Homomorphic Evaluation of the Integer Arithmetic Operations for Mobile Edge Computing

الملخص EN

With the rapid development of the 5G network and Internet of Things (IoT), lots of mobile and IoT devices generate massive amounts of multisource heterogeneous data.

Effective processing of such data becomes an urgent problem.

However, traditional centralised models of cloud computing are challenging to process multisource heterogeneous data effectively.

Mobile edge computing (MEC) emerges as a new technology to optimise applications or cloud computing systems.

However, the features of MEC such as content perception, real-time computing, and parallel processing make the data security and privacy issues that exist in the cloud computing environment more prominent.

Protecting sensitive data through traditional encryption is a very secure method, but this will make it impossible for the MEC to calculate the encrypted data.

The fully homomorphic encryption (FHE) overcomes this limitation.

FHE can be used to compute ciphertext directly.

Therefore, we propose a ciphertext arithmetic operation that implements data with integer homomorphic encryption to ensure data privacy and computability.

Our scheme refers to the integer operation rules of complement, addition, subtraction, multiplication, and division.

First, we use Boolean polynomials (BP) of containing logical AND, XOR operations to represent the rulers.

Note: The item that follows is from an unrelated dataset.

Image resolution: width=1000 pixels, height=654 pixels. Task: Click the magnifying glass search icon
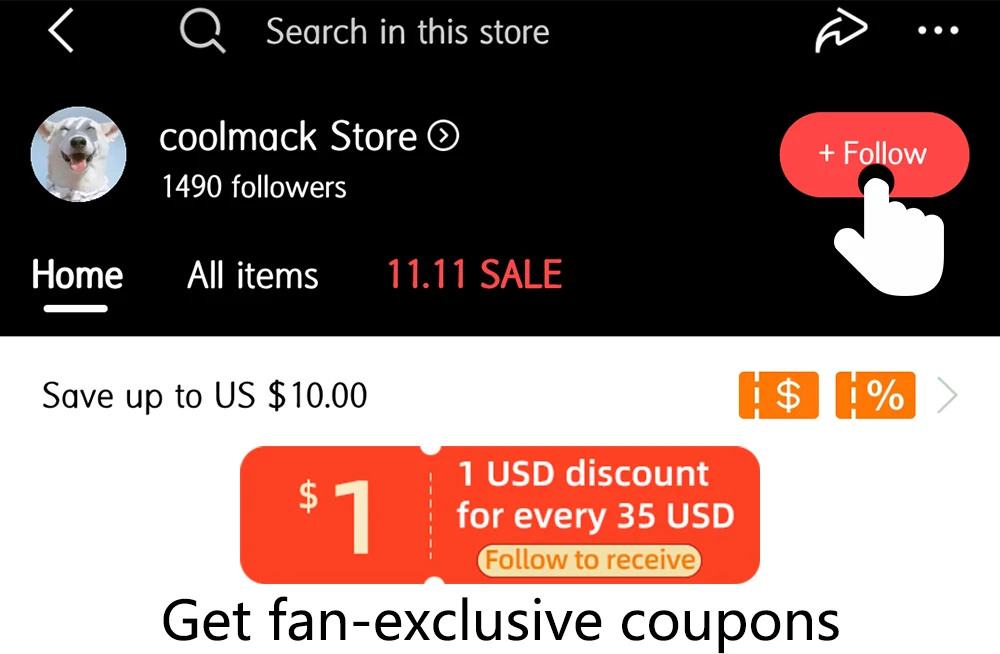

Second, we convert the BP into homomorphic polynomials (HP) to perform ciphertext operations.

Then, we optimise our scheme.

We divide the ciphertext vector of integer encryption into subvectors of length 2 and increase the length of private key of FHE to support the 3-multiplication level additional.

We test our optimised scheme in DGHV and CMNT.

In the number of ciphertext refreshes, the optimised scheme is reduced by 2/3 compared to the original scheme, and the time overhead of our scheme is reduced by 1/3.

We also examine our scheme in CNT of without bootstrapping.

The time overhead of optimised scheme over DGHV and CMNT is close to the original scheme over CNT.